Print nothing except the lines of the listing below from the line with "Viewport: 999px width, 681px height." to the line with "Click the browse button next to โอน/ย้ายมาจาก", each exactly as written, both ends included.

::: SOURCE DATA

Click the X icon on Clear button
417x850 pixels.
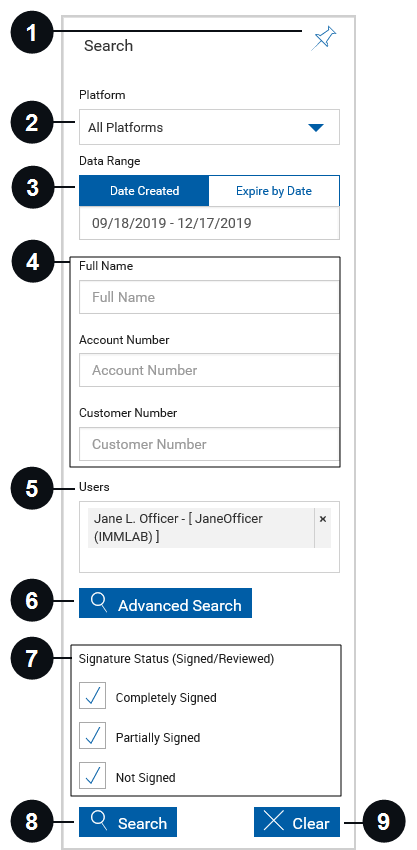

::::::
::: SOURCE DATA

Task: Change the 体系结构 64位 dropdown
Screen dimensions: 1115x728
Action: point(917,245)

::::::
::: SOURCE DATA

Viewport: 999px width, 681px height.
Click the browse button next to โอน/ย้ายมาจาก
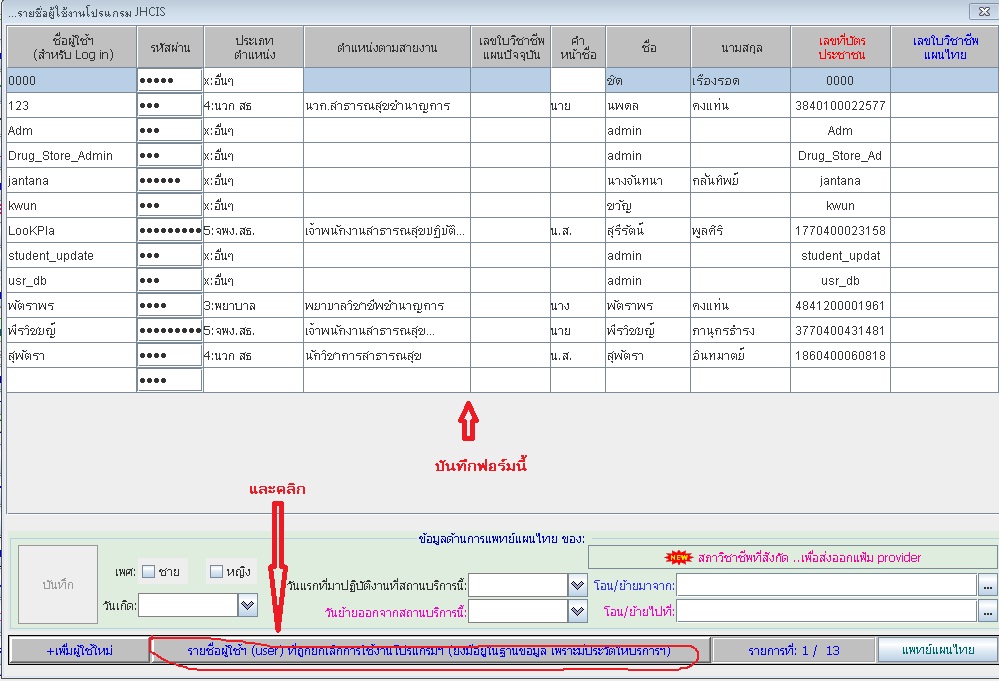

::::::

=== RESPONSE BOX ===
Viewport: 999px width, 681px height.
Click the browse button next to โอน/ย้ายมาจาก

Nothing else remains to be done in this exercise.